** DATA IN THIS EXERCISE follows **
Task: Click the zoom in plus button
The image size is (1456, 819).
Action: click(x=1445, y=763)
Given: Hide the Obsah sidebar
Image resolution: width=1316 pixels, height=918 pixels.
** End of DATA IN THIS EXERCISE **
The answer must be the line containing "Given: Hide the Obsah sidebar" and every line after it to the end of the data, exactly as written.

__WRITTEN RESPONSE__.
Given: Hide the Obsah sidebar
Image resolution: width=1316 pixels, height=918 pixels.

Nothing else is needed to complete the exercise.